Stored data:

+===+

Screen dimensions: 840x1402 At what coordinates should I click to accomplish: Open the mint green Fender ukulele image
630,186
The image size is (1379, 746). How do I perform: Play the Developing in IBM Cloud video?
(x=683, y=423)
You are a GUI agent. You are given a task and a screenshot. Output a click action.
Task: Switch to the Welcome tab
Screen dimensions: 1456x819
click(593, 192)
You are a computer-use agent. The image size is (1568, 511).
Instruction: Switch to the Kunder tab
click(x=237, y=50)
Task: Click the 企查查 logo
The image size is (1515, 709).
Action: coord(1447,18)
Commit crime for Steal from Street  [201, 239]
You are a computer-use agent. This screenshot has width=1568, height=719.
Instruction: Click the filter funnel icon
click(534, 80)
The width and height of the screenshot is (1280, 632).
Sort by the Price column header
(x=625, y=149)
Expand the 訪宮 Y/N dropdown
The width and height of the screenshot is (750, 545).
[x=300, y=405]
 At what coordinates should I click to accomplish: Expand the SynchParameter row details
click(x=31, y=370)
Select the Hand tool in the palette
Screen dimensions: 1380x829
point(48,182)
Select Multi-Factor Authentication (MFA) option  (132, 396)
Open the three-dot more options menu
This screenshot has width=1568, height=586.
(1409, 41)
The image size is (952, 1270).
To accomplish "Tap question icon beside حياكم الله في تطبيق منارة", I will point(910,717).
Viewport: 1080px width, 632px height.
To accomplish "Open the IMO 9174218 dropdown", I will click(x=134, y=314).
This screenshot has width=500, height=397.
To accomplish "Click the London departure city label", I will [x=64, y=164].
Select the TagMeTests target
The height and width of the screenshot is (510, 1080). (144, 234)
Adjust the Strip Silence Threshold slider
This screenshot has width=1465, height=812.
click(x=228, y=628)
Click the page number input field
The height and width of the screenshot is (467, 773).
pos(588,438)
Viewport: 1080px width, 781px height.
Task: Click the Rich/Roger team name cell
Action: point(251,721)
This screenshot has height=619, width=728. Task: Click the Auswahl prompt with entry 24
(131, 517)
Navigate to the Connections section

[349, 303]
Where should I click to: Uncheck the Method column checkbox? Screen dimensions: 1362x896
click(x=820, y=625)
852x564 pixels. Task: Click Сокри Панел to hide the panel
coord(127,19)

+===+

- **YOUR GOAL**:
Please count the lines above that contain the word "will". Give only the number.

- **EXERCISE RESPONSE**:
3